----- Alıntı -----

Ben buraları güncellemeyeli nasılsınız? Sıkıldınız değil mi hergün buraya gelip yeni yazılar bulamamaktan... Elinizi boş göndermemek için bugün biraz saçmalama girişiminde bulunayım istedim bende. Kıyak geçmek babında...:))
En son blogcuğumun ikinci yaş gününü kutlayıp boş bırakmıştım buraları. İyi ki yeni dizilerde, filmlerde, yazılarda bulaşma vaadi vermişim, yaklaşık 1 aydır bir satır yazı paylaşmamışım... Arada uğrarım desem ne olurmuş artık bilmem. Ayıp bana ya....
Ama öyle insan yazacağım deyince de yazamıyor ki işte. İçimde bir isteksizlik var zaten sormayın gitsin... Soğumaya mı başladım yazmaktan iyice ne... Gerçi yoğun bir ay geçirdim desem yalan olmaz hani...
Peki ben bu süre zarfında ne mi yaptım? Merak edenlere küçük bir iç dökme yazısı olsun madem ki bu... "Banane senin hayatından, Kore Dizileri'nden haber ver bize" diyenlere; "Saygısızlık etmeyim lüften, benimde hakkım değil mi içimi dökmek, kendi blogumda istediğimi yazamayacaksam ne anlamı var blogger olmanın..." diyerek acıların çocuğu bakışlarımı fırlatıp, "okumak istemezseniz kapatıp gidebilirsiniz" diyorum.:) Çarpıya yaklaştı değil mi şuan mauselar... :D
Öncelikle web tasarımı kursumun son 3 haftasıydı bu güncellenemediğim 3 hafta... Ve sertifika için bir web sitesi tasarlamam gerekiyordu. Bende sıfırdan uyduruk bir şirket kurup tasarladım çok şükür. Ama ne tasarlamak adamlar neden bir web sayfasına milyarlar alıyor anlamış bulundum resmen. :)) Çok çetrefilli iş yahu... Bir de bunun gerçek olup, iş verenin yaptıklarını beğenmediği versiyonu varmış... Evlerden ırak... Henüz benim başıma gelmedi... Çalışır iş bulursam gelecek inşallah...:D
Merak edenlere kıymetlimden bir kare...:D |
Gönül isterdi ki içi bol Daehanminguk dolu bir site yapayım ama burası varken başkasına ne gerek var canım... -Ya da içimdeki Kore canavarını kursa sermeye ne gerek var canım....-
Yine de dayanamayıp bir Uzak Doğu esintisi sıkıştırdım şirketime...

----- Veri Seti İçeriği -----

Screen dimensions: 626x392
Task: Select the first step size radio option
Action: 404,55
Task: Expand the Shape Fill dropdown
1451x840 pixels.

-----

### Yapılacak İşler:
1. Blog yazısının "En son blogcuğumun" ifadesiyle başlayıp "yalan olmaz hani..." ifadesiyle biten bölümünü hiçbir değişiklik yapmadan yazdırınız.
2. Aşağıdaki ifadelerin blog yazısıyla uyuşup uyuşmadığını her biri için evet ya da hayır diyerek belirtiniz ve yanıtınızı belirleyen sözcükleri blog yazısından aynen alıntılayınız: (a) Yazar, sertifika için bir web sitesi tasarlamak durumundaydı. (b) Yazar yaklaşık bir yıldır yazı paylaşmamıştır. (c) Yazar, iş verenin yaptıklarını beğenmediği bir durumu daha önce yaşamıştır.
Kayıtlar başka bir kaynaktan alınmıştır.

### Beklenen Yanıtlar:
1.
En son blogcuğumun ikinci yaş gününü kutlayıp boş bırakmıştım buraları. İyi ki yeni dizilerde, filmlerde, yazılarda bulaşma vaadi vermişim, yaklaşık 1 aydır bir satır yazı paylaşmamışım... Arada uğrarım desem ne olurmuş artık bilmem. Ayıp bana ya....
Ama öyle insan yazacağım deyince de yazamıyor ki işte. İçimde bir isteksizlik var zaten sormayın gitsin... Soğumaya mı başladım yazmaktan iyice ne... Gerçi yoğun bir ay geçirdim desem yalan olmaz hani...

2.
(a) Evet: "Ve sertifika için bir web sitesi tasarlamam gerekiyordu."
(b) Hayır: "yaklaşık 1 aydır bir satır yazı paylaşmamışım"
(c) Hayır: "Henüz benim başıma gelmedi"